Elle l’emportait sans doute vers l’orage, mais aussi elle le couvrait. Sans doute ces mains, fermées sur les commandes, pesaient déjà sur la tempête, comme sur la nuque d’une bête, mais les épaules pleines de force demeuraient immobiles, et l’on sentait là une profonde réserve.

Le radio pensa qu’après tout le pilote était responsable. Et maintenant il savourait, entraîné en croupe dans ce galop vers l’incendie, ce que cette forme sombre, là, devant lui, exprimait de matériel et de pesant, ce qu’elle exprimait de durable.

À gauche, faible comme un phare à éclipse, un foyer nouveau s’éclaira.

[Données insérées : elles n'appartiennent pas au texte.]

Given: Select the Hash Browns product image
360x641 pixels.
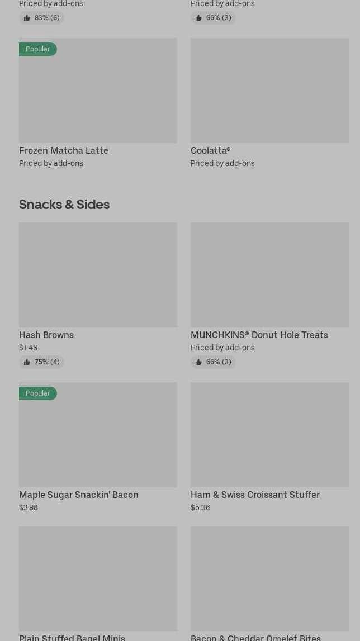Looking at the screenshot, I should pyautogui.click(x=98, y=275).
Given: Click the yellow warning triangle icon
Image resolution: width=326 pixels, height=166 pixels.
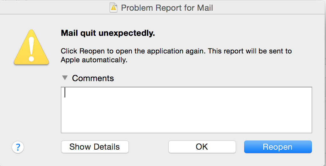Looking at the screenshot, I should 31,47.
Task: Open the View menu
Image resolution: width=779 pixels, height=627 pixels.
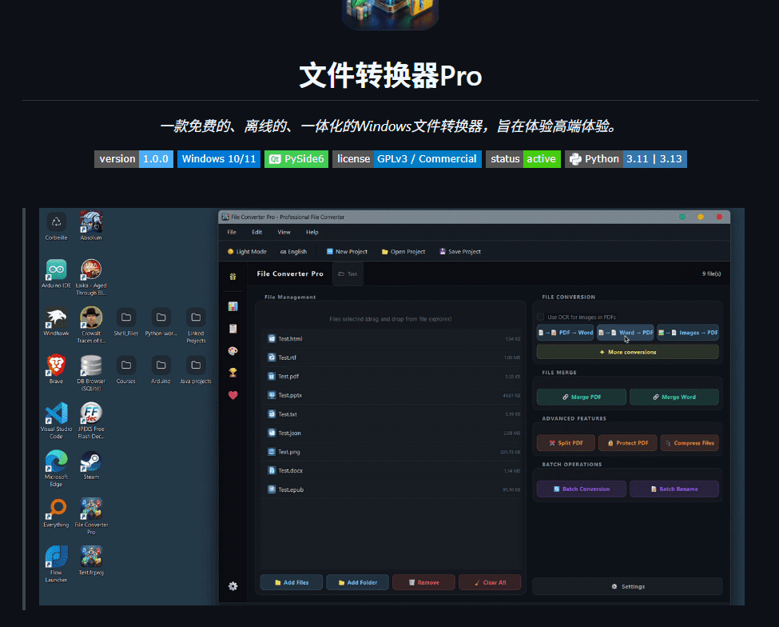Action: pos(284,232)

Le radio amorça un geste pour toucher l’épaule de Fabien, le prévenir, mais il le vit tourner lentement la tête, et tenir son visage, quelques secondes, face à ce nouvel ennemi, puis, lentement, reprendre sa positon primitive. Ces épaules toujours immobiles, cette nuque appuyée au cuir.

 

 

VIII

 

Rivière était sorti pour marcher un peu et tromper le malaise qui reprenait, et lui, qui ne vivait que pour l’action, une action dramatique, sentit bizarrement le drame se déplacer, devenir personnel. Il pensa qu’autour de leur kiosque à musique les petits bourgeois des petites villes vivaient une vie d’apparence silencieuse, mais quelquefois lourde aussi de drames : la maladie, l’amour, les deuils, et que peut- être... Son propre mal lui enseignait beaucoup de choses : « Cela ouvre certaines fenêtres », pensait-il.

Puis, vers onze heures du soir, respirant mieux, il s’achemina dans la direction du bureau. Il divisait lentement, des épaules, la foule qui stagnait devant la bouche des cinémas. Il leva les yeux vers les étoiles, qui luisaient sur la route étroite, presque effacées par les affiches lumineuses, et pensa : « Ce soir avec mes deux courriers en vol, je suis responsable d’un ciel entier. Cette étoile est un signe, qui me cherche dans cette foule, et qui me trouve : c’est pourquoi je me sens un peu étranger, un peu solitaire. »

Une phrase musicale lui revint: quelques notes d’une sonate qu’il écoutait hier avec des amis. Ses amis n’avaient pas compris : « Cet art-là nous ennuie et vous ennuie, seulement vous ne l’avouez pas.

– Peut-être... » avait-il répondu.

Il s’était, comme ce soir, senti solitaire, mais bien vite avait découvert la richesse d’une telle solitude. Le message de cette musique venait à lui, à lui seul parmi les médiocres, avec la douceur d’un secret. Ainsi le signe de l’étoile. On lui parlait, par-dessus tant d’épaules, un langage qu’il entendait seul.

Sur le trottoir on le bousculait ; il pensa encore : « Je ne me fâcherai pas. Je suis semblable au père d’un enfant malade, qui marche dans la foule à petits pas. Il porte en lui le grand silence de sa maison. »

Il leva les yeux sur les hommes. Il cherchait à reconnaître ceux d’entre eux qui promenaient à petits pas leur invention ou leur amour, et il songeait à l’isolement des gardiens de phares.

 

Le silence des bureaux lui plut. Il les traversait lentement, l’un après l’autre, et son pas sonnait seul. Les machines à écrire dormaient sous les housses. Sur les dossiers en ordre les grandes armoires étaient fermées. Dix années d’expérience et de travail. L’idée lui vint qu’il visitait les caves d’une banque ; là où pèsent les richesses. Il pensait que chacun de ces registres accumulait mieux que de l’or: une force vivante. Une force vivante mais endormie, comme l’or des banques.

Quelque part il rencontrerait l’unique secrétaire de veille. Un homme travaillait quelque part pour que la vie soit continue, pour que la volonté soit continue, et ainsi, d’escale en escale, pour que jamais de Toulouse à Buenos-Aires, ne se rompe la chaîne.

« Cet homme-là ne sait pas sa grandeur. »

Les courriers quelque part luttaient. Le vol de nuit durait comme une maladie : il fallait veiller. Il fallait assister ces hommes qui, des mains et des genoux, poitrine contre poitrine, affrontaient l’ombre, et qui ne connaissaient plus, ne connaissaient plus rien que des choses mouvantes, invisibles, dont il fallait, à la force des bras aveugles, se tirer comme d’une mer. Quels aveux terribles quelquefois : « J’ai éclairé mes mains pour les voir... » Velours des mains révélé seul dans ce bain rouge de photographe. Ce qu’il reste du monde, et qu’il faut sauver.

Rivière poussa la porte du bureau de l’exploitation. Une seule lampe allumée créait dans un angle une plage claire. Le cliquetis d’une seule machine à écrire donnait un sens à ce silence, sans le combler.